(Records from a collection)
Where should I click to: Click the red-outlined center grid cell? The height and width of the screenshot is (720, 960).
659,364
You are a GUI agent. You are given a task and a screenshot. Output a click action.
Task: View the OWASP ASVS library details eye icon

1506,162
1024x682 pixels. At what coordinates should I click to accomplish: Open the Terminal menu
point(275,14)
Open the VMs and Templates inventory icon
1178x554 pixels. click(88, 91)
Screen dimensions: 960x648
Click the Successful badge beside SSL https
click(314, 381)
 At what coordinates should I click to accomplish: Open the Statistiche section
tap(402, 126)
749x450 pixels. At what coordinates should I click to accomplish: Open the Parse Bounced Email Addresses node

Instructions for the task: Using the data above, print every record exactly as shown.

Answer to this exercise:
Where should I click to: Click the red-outlined center grid cell? The height and width of the screenshot is (720, 960).
659,364
You are a GUI agent. You are given a task and a screenshot. Output a click action.
Task: View the OWASP ASVS library details eye icon

1506,162
1024x682 pixels. At what coordinates should I click to accomplish: Open the Terminal menu
point(275,14)
Open the VMs and Templates inventory icon
1178x554 pixels. click(88, 91)
Screen dimensions: 960x648
Click the Successful badge beside SSL https
click(314, 381)
 At what coordinates should I click to accomplish: Open the Statistiche section
tap(402, 126)
749x450 pixels. At what coordinates should I click to accomplish: Open the Parse Bounced Email Addresses node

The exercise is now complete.